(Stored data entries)
*** Block opens ***
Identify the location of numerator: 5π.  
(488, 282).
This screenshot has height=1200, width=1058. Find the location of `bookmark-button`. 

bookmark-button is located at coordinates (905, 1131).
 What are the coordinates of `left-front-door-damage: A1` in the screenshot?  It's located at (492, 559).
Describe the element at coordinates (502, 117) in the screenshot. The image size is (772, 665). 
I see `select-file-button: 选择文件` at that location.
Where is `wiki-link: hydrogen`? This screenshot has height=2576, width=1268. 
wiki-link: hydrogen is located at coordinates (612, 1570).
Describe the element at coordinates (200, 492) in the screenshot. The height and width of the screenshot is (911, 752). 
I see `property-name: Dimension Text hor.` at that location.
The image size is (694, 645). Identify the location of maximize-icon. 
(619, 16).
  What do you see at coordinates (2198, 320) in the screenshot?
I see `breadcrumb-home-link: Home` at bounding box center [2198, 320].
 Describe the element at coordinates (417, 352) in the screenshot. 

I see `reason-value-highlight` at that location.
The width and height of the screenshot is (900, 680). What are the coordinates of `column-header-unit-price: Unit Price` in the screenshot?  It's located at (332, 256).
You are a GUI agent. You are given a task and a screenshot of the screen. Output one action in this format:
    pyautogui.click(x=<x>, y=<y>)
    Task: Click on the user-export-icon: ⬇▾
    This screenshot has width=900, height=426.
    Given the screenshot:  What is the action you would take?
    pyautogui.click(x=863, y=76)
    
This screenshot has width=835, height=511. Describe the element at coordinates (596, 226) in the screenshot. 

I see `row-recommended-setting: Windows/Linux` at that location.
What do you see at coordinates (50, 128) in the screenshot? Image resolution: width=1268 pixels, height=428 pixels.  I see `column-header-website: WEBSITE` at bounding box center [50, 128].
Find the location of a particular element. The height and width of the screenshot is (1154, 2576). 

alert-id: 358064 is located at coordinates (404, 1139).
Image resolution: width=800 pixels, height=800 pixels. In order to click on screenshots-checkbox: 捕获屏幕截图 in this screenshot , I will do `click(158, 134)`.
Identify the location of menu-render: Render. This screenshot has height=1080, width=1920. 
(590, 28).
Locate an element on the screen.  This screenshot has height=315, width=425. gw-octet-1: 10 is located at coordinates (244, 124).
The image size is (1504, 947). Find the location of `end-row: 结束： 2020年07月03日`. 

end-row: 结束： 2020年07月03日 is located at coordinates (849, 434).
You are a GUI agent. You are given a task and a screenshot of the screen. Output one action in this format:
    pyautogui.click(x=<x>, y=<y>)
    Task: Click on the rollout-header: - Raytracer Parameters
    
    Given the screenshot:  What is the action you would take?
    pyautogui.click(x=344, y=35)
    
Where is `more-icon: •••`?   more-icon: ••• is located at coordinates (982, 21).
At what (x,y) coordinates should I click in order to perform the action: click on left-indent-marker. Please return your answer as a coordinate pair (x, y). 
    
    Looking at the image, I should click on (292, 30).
*** Block closes ***
Exercise goal: Reproduce the records verbatim, from the line containing "At what (x,y)" through the end of the records, including both of those lines.

Answer to this exercise:
At what (x,y) coordinates should I click in order to perform the action: click on left-indent-marker. Please return your answer as a coordinate pair (x, y). 
    
    Looking at the image, I should click on (292, 30).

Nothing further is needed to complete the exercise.